====== EXERCISE MATERIALS ======

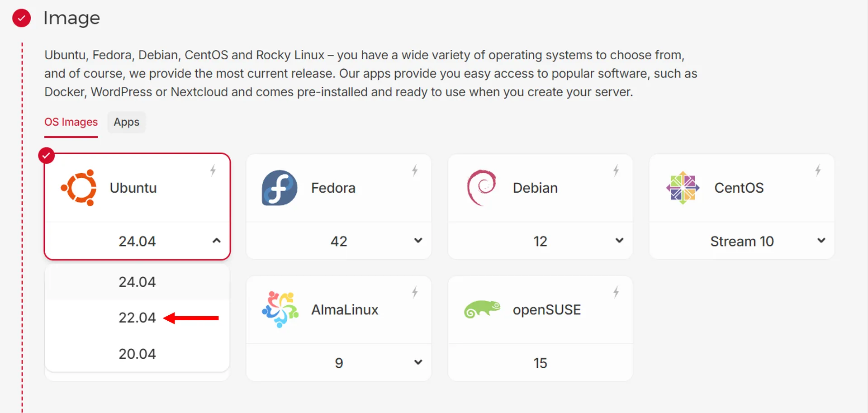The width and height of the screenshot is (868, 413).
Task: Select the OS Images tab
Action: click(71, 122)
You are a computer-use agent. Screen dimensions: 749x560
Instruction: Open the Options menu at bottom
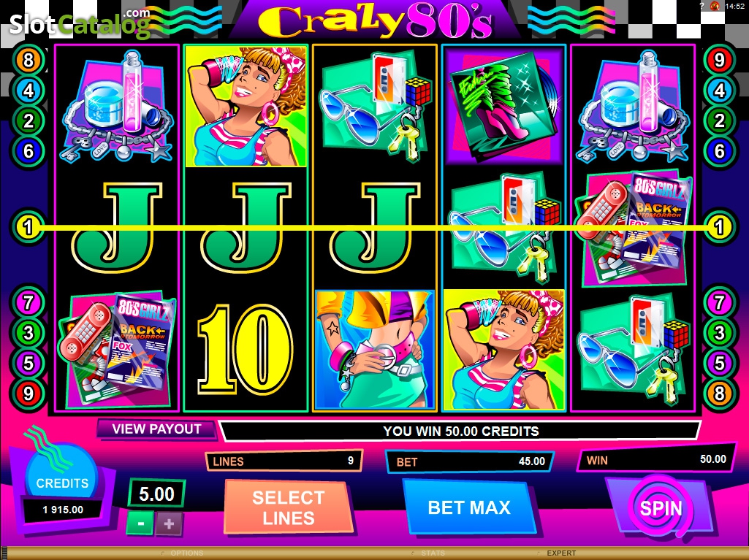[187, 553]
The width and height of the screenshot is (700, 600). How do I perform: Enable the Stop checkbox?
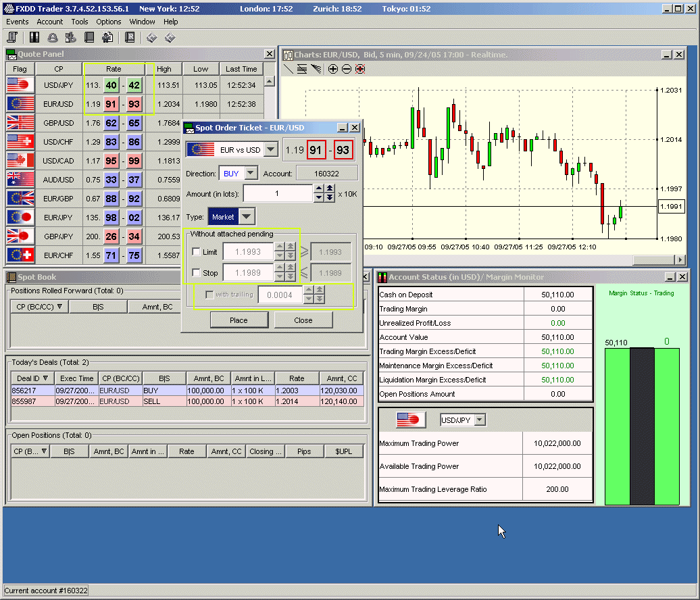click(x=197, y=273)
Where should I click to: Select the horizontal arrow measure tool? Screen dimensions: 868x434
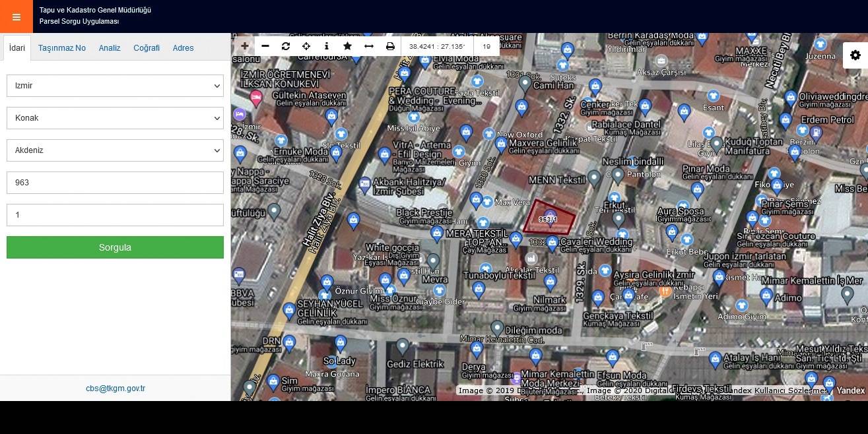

======

§ EXERCISE GOAL
Check each line of the material for the word "dimensions". Copy the ones that have it.

§ WRITTEN SOLUTION
You are a computer-use agent. Screen dimensions: 749x560
Where should I click to: Select the horizontal arrow measure tool? Screen dimensions: 868x434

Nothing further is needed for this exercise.